Iraq: la soluzione è «vietnamita»

Nel luglio 1969, Richard Nixon annunciò il suo piano per metter fine alla guerra del Vietnam: sostituire le truppe americane laggiù, circa mezzo milione di uomini, con truppe del regime amico di Van Thieu, assistite da consiglieri, armi e bombardamenti americani. In questo modo si sarebbe potuto continuare la guerra, mantenere la credibilità degli impegni americani all’estero e, contemporaneamente, ridurre le perdite di soldati. Nasceva la «vietnamizzazione».
La parola è oggi dimenticata nel lessico politico americano, ma certamente James Baker e Lee Hamilton, i due presidenti della commissione incaricata di trovare soluzioni al problema dell’Iraq, sanno bene di cosa si tratta perché le proposte della loro commissione seguono la stessa strada: trasformare il ruolo delle truppe americane da quello di unità combattenti a quello di unità di supporto, riversando il peso maggiore della guerra sugli alleati locali. Affidando alle forze irachene «la responsabilità primaria per le operazioni di combattimento», inoltre, la maggior parte delle truppe americane potrebbero tornare a casa. «Salvo inattesi sviluppi nella situazione di sicurezza sul terreno – sostengono Baker e Hamilton – tutte le brigate di combattimento non necessarie per la protezione del contingente potrebbero essere fuori dall’Iraq entro il primo trimestre del 2008».
Come 37 anni fa, l’idea di far combattere gli alleati è la risposta a una palese impossibilità di vincere la guerra: chi sta per prevalere non ha bisogno di scaricare su altri il peso dei combattimenti. Non solo: la «irakizzazione» della guerra, esattamente come la vietnamizzazione, è una risposta al malcontento dell’opinione pubblica americana. Nel 1968, Nixon fu eletto dopo che i democratici avevano fallito nel tentativo di metter fine ai combattimenti bombardando Hanoi e Haiphong. Né lui, né Kissinger, intendevano tener fede alle promesse elettorali (la vietnamizzazione era un modo per restare in Vietnam anziché andarsene) ma erano sufficientemente realisti per capire che il consiglio dei saggi dell’establishment americano (ritirarsi) era una soluzione obbligata. Ci vollero quattro anni e alcune altre decine di migliaia di morti americani prima di arrivare agli accordi di Parigi del 1973.
Oggi, i piani di «andarsene senza andarsene» non sono più realisti di allora. Baker e Hamilton propongono di coinvolgere Iran e Siria in un qualche tavolo di discussione che permetta di legittimare un governo diverso da quello attuale, ma non si vede perché il testardo Bush, che ha impostato la sua presidenza sulla lotta contro «l’Asse del Male» dovrebbe smentire se stesso fino a questo punto.

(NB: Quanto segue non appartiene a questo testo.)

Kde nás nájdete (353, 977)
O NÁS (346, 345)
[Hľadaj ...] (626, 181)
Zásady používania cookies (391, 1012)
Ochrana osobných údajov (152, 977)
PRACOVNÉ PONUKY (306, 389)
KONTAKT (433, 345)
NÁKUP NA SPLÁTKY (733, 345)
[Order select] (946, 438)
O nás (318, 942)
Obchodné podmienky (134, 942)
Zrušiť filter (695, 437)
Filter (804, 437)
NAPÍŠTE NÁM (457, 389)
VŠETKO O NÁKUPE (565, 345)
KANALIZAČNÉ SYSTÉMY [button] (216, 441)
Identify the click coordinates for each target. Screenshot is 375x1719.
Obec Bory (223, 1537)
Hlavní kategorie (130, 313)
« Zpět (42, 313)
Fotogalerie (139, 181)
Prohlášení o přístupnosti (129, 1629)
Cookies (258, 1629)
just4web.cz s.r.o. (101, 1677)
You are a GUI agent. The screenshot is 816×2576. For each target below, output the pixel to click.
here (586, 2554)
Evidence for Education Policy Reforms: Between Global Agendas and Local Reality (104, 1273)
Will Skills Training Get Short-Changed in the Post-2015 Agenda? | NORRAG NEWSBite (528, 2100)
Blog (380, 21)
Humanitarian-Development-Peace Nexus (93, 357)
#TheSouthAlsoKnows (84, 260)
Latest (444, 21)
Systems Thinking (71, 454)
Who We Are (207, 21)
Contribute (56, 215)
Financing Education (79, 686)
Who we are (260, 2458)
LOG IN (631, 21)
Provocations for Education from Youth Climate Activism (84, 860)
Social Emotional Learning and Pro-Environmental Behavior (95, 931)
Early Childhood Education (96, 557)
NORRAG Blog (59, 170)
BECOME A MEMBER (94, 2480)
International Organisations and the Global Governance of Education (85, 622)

Né si vede perché Iran e Siria dovrebbero collaborare, sapendo che Bush è un leader debole, impopolare e con un Congresso ostile alla sua politica.
Da qualche settimana, circola a Washington l’idea di aumentare le truppe nei prossimi mesi, invece di diminuirle, per stroncare la resistenza quanto basta per salvare la faccia quando inizierà il ritiro. Anche in questo caso si tratta di una ricetta poco realistica: la guerriglia non ha che da aspettare, prima di tirar fuori i kalashnikov o le autobombe nascoste in attesa di tempi migliori.
Non ci sono «buone» soluzioni alla tragedia irachena, per nessuno. La guerra civile tra sciiti e sunniti continuerà anche dopo il ritiro americano, ritiro i cui tempi non sono ancora maturi: le perdite umane sono meno alte e meno visibili di quelle del Vietnam, il nazionalismo degli Stati uniti assai più forte. Per metà del Paese si sta combattendo una guerra «difensiva», post 11 settembre. L’altra metà ha fatto sentire la sua voce nelle elezioni di novembre, ma non necessariamente saprà trovare un candidato per le presidenziali del 2008.
E anche un candidato che volesse ritirarsi dovrebbe prima vincere le elezioni.